• Work task
From the entries that follow, copy each line containing the word "computer".

• Dataset content
================

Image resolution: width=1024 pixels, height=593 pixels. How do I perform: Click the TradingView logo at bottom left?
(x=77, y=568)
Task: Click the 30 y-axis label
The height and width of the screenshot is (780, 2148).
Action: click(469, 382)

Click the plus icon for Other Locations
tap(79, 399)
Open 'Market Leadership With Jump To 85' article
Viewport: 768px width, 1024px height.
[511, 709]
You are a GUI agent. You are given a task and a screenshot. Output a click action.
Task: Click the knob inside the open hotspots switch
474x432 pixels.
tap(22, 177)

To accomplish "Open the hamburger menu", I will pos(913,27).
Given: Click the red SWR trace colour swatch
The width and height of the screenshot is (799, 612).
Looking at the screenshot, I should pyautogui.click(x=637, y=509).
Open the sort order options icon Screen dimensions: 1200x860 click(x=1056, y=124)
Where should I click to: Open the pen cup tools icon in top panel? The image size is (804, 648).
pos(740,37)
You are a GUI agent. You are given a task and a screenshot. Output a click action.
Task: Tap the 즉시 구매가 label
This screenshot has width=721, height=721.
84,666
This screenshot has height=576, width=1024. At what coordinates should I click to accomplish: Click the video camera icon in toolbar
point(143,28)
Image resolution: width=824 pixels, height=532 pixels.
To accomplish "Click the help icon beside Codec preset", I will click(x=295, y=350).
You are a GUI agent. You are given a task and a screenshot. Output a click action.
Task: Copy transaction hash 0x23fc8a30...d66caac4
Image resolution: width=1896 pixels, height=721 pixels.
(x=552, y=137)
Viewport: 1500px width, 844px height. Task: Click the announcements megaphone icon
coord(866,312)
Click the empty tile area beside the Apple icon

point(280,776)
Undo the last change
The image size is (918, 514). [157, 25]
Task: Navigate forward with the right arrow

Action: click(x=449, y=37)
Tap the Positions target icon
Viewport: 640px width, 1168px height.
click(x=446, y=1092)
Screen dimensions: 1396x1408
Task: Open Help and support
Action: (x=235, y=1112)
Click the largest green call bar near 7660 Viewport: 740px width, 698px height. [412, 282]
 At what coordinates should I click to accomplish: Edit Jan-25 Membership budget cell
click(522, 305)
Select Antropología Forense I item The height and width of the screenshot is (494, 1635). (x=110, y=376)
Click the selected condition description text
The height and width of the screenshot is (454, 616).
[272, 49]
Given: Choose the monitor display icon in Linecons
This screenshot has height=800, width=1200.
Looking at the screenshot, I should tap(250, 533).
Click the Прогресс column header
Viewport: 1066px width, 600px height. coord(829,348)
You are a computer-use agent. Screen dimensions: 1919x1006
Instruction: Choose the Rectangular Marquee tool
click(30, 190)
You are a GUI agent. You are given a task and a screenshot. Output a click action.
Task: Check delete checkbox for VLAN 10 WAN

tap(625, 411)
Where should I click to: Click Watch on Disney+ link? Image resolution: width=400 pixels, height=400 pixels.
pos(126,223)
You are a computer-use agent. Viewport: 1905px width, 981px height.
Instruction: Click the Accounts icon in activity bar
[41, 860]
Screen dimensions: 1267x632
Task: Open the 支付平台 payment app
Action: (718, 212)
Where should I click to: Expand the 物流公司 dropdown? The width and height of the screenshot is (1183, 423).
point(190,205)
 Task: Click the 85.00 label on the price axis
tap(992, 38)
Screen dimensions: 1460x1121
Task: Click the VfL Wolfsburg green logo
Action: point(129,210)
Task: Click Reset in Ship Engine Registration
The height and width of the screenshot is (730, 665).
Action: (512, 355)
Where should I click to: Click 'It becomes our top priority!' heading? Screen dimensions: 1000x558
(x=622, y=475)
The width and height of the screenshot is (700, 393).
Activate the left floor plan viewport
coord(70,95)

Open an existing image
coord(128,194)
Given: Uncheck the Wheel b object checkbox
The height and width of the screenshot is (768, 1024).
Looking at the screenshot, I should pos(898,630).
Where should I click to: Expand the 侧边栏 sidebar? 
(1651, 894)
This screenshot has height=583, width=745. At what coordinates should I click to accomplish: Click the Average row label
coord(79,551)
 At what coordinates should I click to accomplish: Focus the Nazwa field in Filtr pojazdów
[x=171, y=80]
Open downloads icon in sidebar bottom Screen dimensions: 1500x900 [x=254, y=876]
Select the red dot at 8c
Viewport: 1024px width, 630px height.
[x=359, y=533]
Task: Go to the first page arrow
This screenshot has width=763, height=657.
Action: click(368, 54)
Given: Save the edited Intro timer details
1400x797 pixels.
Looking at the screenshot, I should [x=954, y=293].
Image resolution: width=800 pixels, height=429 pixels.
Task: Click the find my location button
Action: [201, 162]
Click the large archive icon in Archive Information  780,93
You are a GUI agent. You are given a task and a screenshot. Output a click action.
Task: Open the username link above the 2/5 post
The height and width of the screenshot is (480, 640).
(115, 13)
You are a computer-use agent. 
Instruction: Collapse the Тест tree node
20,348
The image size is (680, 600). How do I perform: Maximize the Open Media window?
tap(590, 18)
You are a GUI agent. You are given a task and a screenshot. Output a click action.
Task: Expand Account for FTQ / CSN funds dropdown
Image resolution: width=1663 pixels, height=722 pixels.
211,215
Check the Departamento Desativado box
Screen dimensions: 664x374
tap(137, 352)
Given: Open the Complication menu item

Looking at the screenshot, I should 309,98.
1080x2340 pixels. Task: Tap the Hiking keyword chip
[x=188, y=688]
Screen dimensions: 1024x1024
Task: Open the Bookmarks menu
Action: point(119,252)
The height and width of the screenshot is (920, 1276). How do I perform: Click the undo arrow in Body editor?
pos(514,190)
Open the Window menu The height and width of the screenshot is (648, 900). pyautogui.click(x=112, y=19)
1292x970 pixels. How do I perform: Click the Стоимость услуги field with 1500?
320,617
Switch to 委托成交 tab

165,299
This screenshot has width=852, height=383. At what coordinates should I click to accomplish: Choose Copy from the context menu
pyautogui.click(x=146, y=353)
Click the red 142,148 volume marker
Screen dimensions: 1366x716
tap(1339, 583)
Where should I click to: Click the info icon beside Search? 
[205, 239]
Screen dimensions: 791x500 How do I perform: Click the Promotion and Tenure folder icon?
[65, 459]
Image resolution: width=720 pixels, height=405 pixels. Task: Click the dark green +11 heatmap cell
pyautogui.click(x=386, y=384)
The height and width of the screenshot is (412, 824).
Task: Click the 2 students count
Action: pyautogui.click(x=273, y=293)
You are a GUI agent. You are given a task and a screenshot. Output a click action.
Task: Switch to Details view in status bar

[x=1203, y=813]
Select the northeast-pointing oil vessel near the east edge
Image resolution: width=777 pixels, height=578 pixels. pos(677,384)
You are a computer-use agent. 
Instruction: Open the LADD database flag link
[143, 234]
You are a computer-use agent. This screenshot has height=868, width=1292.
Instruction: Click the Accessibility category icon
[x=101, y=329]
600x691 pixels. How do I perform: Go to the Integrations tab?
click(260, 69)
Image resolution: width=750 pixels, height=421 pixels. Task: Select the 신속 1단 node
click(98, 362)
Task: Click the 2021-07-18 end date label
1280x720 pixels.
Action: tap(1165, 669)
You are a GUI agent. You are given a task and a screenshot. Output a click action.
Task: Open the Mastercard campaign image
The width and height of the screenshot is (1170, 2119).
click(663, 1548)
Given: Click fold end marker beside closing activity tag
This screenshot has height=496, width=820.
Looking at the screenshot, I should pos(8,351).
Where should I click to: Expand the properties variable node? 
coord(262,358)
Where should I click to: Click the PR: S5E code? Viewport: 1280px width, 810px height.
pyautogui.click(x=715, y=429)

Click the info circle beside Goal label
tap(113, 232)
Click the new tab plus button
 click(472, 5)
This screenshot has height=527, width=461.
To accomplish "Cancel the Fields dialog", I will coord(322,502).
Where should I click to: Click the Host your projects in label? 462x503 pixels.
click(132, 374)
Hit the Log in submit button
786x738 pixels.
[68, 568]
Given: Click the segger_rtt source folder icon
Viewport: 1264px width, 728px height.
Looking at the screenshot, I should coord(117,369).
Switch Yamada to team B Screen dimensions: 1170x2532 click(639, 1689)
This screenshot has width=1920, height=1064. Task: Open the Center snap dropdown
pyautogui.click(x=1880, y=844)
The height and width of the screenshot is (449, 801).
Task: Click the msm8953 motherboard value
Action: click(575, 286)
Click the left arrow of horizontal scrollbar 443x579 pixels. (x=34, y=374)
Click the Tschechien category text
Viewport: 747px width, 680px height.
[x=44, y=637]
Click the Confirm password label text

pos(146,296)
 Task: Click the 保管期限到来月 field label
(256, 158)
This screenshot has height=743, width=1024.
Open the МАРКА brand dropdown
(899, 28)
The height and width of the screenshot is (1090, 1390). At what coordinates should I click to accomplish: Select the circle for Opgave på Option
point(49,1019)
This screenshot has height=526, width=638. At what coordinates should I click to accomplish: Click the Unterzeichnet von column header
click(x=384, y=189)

================

• Solution to the problem
You are a computer-use agent. Screen dimensions: 1919x1006
You are a computer-use agent. Viewport: 1905px width, 981px height.
You are a computer-use agent. 
You are a computer-use agent. 
You are a computer-use agent. This screenshot has height=868, width=1292.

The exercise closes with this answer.